Machine Learning CONFIGuration, mlconfig file

mlconfig file

In this section it will be briefly described the structure of the mlconfig file,and how to create it from scratch.The mlconfig file represent central part of the ANNdotNET tool, since it is a basic file in order to run deep learning with ANNdotNET.

In order to write proper mlconfig file, the user should define 8 keywords:

configid: - unique identifier of the mlconfig,
metadata:- meta information about data set.
features: - defines features for the model
labels: - defines labels for the model
network: - defines neural network model to be trained
learning: - defines learning parameters,
training: - defines training parameters,
path:– defines paths to files needed during training and evaluation.

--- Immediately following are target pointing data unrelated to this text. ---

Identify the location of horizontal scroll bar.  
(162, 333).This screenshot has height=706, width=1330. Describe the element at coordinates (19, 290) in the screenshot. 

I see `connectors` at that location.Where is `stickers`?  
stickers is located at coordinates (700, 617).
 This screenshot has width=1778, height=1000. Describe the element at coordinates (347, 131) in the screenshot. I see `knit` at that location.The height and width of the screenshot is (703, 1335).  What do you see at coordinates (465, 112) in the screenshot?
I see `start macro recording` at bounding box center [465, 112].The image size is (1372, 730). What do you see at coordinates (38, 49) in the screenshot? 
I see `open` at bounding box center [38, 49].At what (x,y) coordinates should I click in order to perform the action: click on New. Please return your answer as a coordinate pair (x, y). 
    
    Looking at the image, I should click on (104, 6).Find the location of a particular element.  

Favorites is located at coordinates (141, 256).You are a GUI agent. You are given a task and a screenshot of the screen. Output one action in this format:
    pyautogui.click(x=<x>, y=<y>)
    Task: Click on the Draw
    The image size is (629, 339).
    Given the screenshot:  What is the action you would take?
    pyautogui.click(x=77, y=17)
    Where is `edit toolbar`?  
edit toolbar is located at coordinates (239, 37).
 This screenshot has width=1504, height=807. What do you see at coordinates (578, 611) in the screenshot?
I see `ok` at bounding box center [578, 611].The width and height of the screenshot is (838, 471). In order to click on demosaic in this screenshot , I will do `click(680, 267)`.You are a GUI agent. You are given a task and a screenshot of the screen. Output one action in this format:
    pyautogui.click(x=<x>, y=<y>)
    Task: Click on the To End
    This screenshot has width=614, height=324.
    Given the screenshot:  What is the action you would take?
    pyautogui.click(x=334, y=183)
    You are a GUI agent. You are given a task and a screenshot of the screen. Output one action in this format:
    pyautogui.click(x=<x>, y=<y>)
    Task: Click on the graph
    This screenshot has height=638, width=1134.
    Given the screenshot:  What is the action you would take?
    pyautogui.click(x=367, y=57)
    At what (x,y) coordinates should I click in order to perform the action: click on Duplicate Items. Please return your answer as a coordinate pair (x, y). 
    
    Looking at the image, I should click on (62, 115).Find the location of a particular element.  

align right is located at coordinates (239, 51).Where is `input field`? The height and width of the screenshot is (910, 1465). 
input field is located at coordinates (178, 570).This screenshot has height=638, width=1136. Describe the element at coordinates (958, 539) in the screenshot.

Each keyword consists of several parameters (pn) and values (pv) which must be specified in one line. In case mlkeyword is defined in more than one line the mlcofing will not be parsed correctly. mlconfig keyword defined set of parameters through defining parameter names, followed by parameter values.

So every keyword is written in the following template: [mlkeyword]:[pv] or [mlkeyword]:[pn]:[pv]

In case more than one parameters it is used '|' as parameter separator.For example:

[mlkeyword]:|[pn1]:[pv1]|[pn2]: [pv2]

Parameter name (pn) may have one or more parameter values (> pv). Each parameter value is separated using ' ' space or semicolon ';'. For example:

[mlkeyword]:|[pn1]:[pv1] [pv2] or [mlkeyword]:|[pn1]:[pv1];[pv2]

Semicolon and space can be mixed in case some parameter value can be of different type. For example, input feature can be a vector or matrix or tensor. For example this is correct ml syntax:

[mlkeyword]:|[pn1]:[pv11;pv12] [pv2] [pv3]

The last syntax indicates the first parameter value, consist of two numbers, then second and third parameter values are just a values.

Making comment in the `mlcofig` file

mlconfig file allows you to create as many empty lines as you like. In case you want to add comment in the file, the sentence must begin with exclamation ‘!’. Order of the keywords is irrelevant. Every keyword must end in one line.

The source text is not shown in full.